PROBLEM DESCRIPTION → Lines with the word "Display" are the answer; copy each of them from the data below.
Top of AVAILABLE DATA
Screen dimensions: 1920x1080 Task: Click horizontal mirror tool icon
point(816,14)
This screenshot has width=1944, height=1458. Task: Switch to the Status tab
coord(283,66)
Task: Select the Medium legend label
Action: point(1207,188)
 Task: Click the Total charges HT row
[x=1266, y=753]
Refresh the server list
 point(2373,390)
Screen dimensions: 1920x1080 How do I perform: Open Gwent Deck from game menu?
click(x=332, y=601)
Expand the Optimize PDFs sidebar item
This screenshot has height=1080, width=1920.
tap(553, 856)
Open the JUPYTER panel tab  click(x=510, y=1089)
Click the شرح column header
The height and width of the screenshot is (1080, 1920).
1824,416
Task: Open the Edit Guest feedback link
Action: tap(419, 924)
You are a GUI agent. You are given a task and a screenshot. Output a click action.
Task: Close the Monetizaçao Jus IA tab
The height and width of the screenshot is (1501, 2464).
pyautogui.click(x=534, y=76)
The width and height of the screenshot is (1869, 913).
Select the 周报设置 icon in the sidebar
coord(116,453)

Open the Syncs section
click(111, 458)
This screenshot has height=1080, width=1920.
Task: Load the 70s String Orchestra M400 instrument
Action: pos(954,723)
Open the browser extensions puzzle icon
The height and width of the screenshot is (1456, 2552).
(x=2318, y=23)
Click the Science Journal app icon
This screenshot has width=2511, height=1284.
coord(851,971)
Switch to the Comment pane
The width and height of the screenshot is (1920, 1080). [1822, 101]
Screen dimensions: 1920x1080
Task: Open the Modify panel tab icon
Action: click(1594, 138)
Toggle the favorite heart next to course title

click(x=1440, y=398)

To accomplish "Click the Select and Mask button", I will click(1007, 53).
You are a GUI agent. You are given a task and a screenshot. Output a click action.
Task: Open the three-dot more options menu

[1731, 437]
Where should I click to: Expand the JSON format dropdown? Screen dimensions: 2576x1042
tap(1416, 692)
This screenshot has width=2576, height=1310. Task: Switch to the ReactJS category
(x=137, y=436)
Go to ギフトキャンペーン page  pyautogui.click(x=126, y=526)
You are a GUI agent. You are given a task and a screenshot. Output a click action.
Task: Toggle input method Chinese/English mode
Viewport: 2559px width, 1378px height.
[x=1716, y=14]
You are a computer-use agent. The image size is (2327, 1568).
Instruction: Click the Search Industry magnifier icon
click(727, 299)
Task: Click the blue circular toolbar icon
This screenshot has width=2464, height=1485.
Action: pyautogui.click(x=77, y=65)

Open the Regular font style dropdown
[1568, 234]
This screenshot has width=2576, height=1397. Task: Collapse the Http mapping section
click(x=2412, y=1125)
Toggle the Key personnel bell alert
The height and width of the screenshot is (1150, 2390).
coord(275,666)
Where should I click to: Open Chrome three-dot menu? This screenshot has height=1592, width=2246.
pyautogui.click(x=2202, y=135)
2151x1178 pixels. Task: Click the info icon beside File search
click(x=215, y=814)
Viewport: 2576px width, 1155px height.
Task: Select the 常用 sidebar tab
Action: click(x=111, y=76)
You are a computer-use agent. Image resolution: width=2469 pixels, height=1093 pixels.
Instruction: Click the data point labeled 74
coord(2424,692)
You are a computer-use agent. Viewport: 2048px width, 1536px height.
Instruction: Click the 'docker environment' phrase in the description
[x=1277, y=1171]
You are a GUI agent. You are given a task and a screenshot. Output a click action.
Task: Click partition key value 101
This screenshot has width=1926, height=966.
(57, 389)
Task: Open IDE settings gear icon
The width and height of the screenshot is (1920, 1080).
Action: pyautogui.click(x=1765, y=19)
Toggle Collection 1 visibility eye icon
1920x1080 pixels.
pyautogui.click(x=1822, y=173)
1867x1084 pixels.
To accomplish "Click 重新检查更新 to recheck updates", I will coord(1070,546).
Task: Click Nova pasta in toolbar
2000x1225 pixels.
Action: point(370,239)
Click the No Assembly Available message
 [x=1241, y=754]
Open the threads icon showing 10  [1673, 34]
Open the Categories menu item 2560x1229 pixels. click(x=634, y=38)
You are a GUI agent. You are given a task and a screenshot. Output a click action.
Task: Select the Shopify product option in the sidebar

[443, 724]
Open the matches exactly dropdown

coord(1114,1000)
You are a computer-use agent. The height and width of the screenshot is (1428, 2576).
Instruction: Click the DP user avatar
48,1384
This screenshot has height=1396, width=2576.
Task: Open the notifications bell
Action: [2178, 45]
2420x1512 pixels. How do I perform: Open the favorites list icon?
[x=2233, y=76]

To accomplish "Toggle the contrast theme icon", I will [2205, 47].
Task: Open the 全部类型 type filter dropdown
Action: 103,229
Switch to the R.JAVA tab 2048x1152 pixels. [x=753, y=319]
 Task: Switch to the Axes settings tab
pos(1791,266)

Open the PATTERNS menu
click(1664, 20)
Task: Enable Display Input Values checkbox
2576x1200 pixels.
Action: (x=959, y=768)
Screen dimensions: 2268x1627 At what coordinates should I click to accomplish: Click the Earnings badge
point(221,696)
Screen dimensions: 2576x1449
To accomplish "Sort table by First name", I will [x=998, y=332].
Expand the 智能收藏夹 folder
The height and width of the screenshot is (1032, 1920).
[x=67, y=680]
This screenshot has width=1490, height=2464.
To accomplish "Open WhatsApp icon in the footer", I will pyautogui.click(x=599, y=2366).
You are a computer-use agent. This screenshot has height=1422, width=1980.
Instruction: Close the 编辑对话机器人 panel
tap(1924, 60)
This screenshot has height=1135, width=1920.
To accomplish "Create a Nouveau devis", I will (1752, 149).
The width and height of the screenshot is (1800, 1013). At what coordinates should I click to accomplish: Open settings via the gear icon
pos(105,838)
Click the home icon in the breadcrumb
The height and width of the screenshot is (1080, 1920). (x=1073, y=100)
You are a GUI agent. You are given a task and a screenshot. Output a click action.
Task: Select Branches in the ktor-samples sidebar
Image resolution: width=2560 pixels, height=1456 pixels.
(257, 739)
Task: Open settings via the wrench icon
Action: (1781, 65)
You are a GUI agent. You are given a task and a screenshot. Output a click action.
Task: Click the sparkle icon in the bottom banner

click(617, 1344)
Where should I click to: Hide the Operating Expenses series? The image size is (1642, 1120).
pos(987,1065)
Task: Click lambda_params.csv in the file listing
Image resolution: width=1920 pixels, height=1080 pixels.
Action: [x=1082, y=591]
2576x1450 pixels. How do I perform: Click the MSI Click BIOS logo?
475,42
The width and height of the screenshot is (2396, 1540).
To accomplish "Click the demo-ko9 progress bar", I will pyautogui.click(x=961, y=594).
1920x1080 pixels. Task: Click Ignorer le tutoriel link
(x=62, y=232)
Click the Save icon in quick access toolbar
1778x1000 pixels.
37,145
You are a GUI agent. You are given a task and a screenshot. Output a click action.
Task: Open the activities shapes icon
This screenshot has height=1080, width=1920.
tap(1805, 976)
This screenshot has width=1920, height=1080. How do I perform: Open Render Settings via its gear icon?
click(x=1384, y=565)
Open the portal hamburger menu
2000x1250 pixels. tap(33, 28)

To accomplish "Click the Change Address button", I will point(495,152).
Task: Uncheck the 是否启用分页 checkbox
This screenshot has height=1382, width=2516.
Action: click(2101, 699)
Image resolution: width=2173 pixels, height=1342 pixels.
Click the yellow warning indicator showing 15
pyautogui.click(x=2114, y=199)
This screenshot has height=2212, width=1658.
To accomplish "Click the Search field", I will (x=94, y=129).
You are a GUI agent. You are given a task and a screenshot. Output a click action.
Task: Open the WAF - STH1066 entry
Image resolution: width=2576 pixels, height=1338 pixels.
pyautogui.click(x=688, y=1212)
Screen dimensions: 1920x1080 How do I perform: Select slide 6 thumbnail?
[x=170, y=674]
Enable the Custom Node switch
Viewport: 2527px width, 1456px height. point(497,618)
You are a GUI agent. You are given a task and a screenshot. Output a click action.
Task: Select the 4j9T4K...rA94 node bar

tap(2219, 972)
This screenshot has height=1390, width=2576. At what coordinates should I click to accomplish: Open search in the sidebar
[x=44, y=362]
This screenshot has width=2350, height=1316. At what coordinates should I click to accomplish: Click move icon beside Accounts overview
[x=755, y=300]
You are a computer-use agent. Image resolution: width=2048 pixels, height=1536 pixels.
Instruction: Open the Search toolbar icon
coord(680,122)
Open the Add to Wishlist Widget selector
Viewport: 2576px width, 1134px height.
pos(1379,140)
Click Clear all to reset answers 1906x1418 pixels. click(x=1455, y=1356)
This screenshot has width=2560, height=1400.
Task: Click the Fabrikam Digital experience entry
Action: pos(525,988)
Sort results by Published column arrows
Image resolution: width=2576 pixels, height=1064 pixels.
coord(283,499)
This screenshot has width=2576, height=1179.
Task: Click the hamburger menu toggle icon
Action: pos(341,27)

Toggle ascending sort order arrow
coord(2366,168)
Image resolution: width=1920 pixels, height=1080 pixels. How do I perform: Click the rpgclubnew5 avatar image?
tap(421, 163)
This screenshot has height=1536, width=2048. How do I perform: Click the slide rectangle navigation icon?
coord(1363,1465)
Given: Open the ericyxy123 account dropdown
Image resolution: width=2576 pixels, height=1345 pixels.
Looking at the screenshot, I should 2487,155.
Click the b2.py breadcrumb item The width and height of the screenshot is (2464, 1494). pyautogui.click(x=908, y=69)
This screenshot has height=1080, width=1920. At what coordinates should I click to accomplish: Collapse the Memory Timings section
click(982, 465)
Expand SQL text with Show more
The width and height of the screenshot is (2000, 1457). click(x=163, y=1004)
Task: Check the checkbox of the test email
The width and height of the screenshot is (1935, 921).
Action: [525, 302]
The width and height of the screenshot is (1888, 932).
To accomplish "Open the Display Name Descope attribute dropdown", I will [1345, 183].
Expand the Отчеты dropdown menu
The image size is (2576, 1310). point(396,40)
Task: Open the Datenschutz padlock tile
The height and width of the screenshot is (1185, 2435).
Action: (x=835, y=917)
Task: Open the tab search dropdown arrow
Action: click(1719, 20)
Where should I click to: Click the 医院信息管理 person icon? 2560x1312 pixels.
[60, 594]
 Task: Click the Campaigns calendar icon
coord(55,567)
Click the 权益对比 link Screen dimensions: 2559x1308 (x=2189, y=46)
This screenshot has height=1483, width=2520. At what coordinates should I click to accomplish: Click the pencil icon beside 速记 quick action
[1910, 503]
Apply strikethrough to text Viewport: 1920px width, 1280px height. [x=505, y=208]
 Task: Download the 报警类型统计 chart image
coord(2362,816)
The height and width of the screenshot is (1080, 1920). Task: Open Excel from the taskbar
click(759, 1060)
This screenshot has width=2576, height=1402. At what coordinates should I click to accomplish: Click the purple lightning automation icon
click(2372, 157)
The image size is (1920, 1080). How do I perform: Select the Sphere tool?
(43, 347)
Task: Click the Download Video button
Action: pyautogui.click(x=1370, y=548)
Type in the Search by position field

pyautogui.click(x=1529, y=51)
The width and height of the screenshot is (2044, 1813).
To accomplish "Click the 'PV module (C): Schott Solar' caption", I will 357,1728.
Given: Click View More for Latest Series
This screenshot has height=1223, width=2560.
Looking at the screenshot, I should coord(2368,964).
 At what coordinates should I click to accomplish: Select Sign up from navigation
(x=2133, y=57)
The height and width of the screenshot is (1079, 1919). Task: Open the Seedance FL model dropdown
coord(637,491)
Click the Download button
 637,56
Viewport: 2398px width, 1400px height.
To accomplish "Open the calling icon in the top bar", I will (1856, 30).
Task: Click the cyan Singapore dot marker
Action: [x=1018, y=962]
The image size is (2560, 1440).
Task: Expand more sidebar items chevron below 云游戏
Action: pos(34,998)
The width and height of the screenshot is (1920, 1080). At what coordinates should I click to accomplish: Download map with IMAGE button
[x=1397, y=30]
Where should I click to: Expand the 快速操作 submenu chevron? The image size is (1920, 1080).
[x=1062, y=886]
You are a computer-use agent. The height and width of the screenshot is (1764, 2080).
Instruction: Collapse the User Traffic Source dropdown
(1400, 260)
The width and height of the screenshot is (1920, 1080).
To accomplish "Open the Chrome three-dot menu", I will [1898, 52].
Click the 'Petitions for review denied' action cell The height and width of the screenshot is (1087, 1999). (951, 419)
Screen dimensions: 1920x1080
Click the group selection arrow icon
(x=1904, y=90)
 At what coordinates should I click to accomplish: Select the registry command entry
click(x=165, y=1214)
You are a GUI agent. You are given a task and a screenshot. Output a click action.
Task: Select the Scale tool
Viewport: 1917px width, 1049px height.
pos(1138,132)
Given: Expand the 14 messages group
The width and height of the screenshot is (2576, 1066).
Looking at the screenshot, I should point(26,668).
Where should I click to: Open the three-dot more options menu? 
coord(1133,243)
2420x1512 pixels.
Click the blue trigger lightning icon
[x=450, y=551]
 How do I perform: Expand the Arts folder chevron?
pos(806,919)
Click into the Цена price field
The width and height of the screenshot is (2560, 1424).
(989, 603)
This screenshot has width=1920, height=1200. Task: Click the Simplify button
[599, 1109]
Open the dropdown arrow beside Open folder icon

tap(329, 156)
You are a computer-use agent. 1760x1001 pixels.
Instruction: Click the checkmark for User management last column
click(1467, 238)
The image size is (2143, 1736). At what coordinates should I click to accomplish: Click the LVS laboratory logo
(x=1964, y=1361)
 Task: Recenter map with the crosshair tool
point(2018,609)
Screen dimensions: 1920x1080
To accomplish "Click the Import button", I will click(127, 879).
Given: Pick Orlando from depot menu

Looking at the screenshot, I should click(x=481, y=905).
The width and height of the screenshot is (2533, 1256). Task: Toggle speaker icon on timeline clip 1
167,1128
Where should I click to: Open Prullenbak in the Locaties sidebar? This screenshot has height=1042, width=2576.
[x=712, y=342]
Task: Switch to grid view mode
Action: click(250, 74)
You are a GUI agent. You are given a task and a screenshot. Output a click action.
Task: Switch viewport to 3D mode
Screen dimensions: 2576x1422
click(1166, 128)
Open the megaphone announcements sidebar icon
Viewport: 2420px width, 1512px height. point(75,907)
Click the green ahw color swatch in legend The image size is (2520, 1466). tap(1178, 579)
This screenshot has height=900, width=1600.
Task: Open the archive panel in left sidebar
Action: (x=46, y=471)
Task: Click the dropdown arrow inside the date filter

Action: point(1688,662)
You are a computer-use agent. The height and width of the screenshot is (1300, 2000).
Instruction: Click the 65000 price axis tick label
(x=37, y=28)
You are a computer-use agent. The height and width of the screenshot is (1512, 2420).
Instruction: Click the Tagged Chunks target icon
Bottom of AVAILABLE DATA
RESPONSE →
Task: Enable Display Input Values checkbox
To accomplish "Open the Display Name Descope attribute dropdown", I will [1345, 183].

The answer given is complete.